*** Opening EXTRACTED MATERIAL ***

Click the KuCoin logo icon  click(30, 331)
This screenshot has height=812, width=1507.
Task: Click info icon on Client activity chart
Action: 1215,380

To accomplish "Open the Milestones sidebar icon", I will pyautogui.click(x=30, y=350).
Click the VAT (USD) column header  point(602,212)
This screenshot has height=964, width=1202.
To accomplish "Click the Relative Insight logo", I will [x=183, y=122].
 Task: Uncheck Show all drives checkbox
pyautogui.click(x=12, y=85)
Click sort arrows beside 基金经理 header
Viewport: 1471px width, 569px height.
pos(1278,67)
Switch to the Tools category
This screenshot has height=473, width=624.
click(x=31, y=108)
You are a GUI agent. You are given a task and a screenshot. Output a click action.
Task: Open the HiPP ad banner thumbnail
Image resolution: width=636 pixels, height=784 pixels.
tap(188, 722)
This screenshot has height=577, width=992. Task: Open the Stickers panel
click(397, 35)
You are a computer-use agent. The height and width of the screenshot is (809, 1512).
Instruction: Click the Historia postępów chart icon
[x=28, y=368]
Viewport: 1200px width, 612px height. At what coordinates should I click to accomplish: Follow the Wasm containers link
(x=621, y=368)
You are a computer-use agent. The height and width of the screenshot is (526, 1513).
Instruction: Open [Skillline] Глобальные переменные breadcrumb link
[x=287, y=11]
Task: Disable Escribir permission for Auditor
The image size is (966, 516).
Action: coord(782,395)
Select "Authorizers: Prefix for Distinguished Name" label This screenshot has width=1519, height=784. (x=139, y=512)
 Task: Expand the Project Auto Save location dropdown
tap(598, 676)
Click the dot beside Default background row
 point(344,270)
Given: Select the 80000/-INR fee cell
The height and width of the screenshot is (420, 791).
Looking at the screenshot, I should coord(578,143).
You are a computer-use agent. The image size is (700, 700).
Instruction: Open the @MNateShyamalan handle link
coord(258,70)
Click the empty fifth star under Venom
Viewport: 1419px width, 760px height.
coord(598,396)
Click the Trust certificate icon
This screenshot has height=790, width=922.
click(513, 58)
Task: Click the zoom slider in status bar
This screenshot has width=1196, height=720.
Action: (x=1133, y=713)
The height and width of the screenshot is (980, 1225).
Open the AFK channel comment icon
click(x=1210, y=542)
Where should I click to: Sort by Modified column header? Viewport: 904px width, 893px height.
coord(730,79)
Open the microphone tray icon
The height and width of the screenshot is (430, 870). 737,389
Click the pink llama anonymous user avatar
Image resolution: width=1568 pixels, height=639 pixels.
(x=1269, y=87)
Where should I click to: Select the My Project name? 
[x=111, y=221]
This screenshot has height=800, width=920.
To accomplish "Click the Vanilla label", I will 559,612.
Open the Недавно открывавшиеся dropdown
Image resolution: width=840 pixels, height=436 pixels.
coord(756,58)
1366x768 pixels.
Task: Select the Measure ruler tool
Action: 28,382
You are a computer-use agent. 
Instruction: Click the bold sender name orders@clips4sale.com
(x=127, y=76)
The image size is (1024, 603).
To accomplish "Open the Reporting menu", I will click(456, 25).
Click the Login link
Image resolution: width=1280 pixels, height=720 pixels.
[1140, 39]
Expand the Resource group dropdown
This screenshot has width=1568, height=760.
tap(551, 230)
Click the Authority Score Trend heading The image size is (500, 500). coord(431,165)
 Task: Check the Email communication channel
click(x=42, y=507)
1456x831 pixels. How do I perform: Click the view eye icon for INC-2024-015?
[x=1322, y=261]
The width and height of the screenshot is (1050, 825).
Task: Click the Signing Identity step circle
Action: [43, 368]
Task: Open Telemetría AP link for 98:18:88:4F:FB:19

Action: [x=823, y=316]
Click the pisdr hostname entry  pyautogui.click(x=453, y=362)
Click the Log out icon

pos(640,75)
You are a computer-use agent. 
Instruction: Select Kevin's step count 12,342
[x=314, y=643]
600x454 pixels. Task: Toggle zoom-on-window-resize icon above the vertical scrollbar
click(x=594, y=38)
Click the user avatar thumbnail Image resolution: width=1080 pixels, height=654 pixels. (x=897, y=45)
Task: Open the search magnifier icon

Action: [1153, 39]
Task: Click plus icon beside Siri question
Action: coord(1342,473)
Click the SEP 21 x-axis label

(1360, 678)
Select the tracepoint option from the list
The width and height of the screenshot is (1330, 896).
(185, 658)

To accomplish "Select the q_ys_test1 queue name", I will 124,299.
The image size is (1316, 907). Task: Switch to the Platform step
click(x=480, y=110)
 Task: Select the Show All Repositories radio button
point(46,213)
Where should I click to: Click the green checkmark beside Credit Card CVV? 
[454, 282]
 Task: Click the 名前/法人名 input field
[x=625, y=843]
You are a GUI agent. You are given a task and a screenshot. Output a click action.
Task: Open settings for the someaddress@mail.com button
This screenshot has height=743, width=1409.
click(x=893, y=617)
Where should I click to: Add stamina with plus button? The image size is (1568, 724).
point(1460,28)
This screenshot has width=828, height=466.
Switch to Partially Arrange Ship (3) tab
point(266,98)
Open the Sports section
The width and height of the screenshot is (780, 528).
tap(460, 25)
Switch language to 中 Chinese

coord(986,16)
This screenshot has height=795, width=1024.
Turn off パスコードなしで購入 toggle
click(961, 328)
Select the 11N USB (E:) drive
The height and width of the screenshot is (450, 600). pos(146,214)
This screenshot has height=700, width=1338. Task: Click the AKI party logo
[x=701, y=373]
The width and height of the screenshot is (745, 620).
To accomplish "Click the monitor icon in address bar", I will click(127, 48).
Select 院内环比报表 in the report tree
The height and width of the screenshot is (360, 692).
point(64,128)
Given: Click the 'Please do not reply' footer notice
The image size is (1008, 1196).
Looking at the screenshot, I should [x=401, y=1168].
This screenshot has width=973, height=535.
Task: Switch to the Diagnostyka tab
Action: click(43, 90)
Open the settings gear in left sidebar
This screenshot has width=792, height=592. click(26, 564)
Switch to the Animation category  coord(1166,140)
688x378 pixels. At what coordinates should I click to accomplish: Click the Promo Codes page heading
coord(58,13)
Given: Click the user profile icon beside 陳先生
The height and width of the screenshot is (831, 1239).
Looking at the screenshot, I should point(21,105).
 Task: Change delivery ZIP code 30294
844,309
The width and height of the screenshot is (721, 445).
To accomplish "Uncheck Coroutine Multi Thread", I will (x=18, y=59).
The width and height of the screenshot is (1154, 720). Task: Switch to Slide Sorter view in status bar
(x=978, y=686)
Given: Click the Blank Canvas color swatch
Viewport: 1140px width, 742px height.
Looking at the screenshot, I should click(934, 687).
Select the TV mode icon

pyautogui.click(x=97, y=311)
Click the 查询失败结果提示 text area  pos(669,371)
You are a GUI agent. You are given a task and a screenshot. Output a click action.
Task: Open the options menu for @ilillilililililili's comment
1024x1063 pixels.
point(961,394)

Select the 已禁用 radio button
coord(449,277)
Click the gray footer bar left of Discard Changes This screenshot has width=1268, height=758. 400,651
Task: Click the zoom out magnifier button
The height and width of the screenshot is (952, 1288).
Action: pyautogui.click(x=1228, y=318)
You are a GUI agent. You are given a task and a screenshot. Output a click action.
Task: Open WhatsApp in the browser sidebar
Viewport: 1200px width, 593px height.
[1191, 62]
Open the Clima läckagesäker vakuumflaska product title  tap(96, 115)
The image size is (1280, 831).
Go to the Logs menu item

*** Closing EXTRACTED MATERIAL ***

### PROBLEM
Set down, from the entries above, exactly the lines from the one with "This screenshot has height=964, width=1202." up to and including the one with "is (809, 1512).", and no other lines.

### WRITTEN REPLY
This screenshot has height=964, width=1202.
To accomplish "Click the Relative Insight logo", I will [x=183, y=122].
 Task: Uncheck Show all drives checkbox
pyautogui.click(x=12, y=85)
Click sort arrows beside 基金经理 header
Viewport: 1471px width, 569px height.
pos(1278,67)
Switch to the Tools category
This screenshot has height=473, width=624.
click(x=31, y=108)
You are a GUI agent. You are given a task and a screenshot. Output a click action.
Task: Open the HiPP ad banner thumbnail
Image resolution: width=636 pixels, height=784 pixels.
tap(188, 722)
This screenshot has height=577, width=992. Task: Open the Stickers panel
click(397, 35)
You are a computer-use agent. The height and width of the screenshot is (809, 1512).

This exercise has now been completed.